* **REQUIRED WORK**
No line before the one containing "At what coordinates should I click to accomplish: Close" should appear; that line and all lines after it, through the end of the data, are to be set down exactly.

───── RECORD EXTRACTS ─────

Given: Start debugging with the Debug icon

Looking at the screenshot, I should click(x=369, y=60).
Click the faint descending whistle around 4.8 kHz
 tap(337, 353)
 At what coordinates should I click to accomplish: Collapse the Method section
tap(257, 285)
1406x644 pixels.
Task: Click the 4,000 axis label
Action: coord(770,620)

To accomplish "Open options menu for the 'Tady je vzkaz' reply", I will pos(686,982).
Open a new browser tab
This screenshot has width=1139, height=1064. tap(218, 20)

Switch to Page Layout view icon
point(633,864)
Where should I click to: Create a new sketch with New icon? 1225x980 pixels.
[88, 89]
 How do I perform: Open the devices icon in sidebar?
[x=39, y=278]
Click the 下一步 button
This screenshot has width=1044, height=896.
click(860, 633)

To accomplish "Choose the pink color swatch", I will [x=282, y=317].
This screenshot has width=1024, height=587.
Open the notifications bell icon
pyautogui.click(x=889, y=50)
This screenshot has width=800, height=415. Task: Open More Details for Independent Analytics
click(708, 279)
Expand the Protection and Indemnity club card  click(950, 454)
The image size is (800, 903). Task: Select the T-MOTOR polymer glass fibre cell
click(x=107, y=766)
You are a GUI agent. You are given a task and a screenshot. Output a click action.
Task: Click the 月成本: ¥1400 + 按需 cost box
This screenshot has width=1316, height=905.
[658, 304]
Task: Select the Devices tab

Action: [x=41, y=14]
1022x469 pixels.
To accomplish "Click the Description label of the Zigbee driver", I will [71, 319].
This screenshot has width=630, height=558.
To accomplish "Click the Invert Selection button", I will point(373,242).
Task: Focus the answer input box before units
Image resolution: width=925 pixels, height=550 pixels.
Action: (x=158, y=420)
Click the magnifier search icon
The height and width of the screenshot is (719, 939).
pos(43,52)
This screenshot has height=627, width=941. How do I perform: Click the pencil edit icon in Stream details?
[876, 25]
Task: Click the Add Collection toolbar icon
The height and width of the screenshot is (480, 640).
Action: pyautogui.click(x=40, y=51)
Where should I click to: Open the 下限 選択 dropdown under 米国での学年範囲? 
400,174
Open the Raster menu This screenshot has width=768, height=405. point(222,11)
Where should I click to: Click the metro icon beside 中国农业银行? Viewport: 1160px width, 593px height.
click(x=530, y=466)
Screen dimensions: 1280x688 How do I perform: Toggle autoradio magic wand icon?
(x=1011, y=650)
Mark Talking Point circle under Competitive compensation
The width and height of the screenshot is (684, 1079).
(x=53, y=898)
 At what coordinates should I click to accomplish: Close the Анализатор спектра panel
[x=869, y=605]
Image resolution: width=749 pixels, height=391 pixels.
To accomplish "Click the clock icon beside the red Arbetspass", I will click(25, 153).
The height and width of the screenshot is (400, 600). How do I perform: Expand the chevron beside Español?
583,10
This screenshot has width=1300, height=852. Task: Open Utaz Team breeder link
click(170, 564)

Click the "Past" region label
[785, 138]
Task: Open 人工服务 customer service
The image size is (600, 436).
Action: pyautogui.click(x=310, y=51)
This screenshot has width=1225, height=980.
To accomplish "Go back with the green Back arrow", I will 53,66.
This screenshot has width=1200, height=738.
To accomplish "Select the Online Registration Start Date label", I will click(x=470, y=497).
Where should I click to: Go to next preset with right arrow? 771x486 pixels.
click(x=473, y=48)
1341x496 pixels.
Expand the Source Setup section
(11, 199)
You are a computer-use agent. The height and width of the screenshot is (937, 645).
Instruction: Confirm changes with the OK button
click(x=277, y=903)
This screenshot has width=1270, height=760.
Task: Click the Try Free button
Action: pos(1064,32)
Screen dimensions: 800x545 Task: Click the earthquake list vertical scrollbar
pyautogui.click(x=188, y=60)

─────

* **PROBLEM SOLUTION**
 At what coordinates should I click to accomplish: Close the Анализатор спектра panel
[x=869, y=605]
Image resolution: width=749 pixels, height=391 pixels.
To accomplish "Click the clock icon beside the red Arbetspass", I will click(25, 153).
The height and width of the screenshot is (400, 600). How do I perform: Expand the chevron beside Español?
583,10
This screenshot has width=1300, height=852. Task: Open Utaz Team breeder link
click(170, 564)

Click the "Past" region label
[785, 138]
Task: Open 人工服务 customer service
The image size is (600, 436).
Action: pyautogui.click(x=310, y=51)
This screenshot has width=1225, height=980.
To accomplish "Go back with the green Back arrow", I will 53,66.
This screenshot has width=1200, height=738.
To accomplish "Select the Online Registration Start Date label", I will click(x=470, y=497).
Where should I click to: Go to next preset with right arrow? 771x486 pixels.
click(x=473, y=48)
1341x496 pixels.
Expand the Source Setup section
(11, 199)
You are a computer-use agent. The height and width of the screenshot is (937, 645).
Instruction: Confirm changes with the OK button
click(x=277, y=903)
This screenshot has width=1270, height=760.
Task: Click the Try Free button
Action: pos(1064,32)
Screen dimensions: 800x545 Task: Click the earthquake list vertical scrollbar
pyautogui.click(x=188, y=60)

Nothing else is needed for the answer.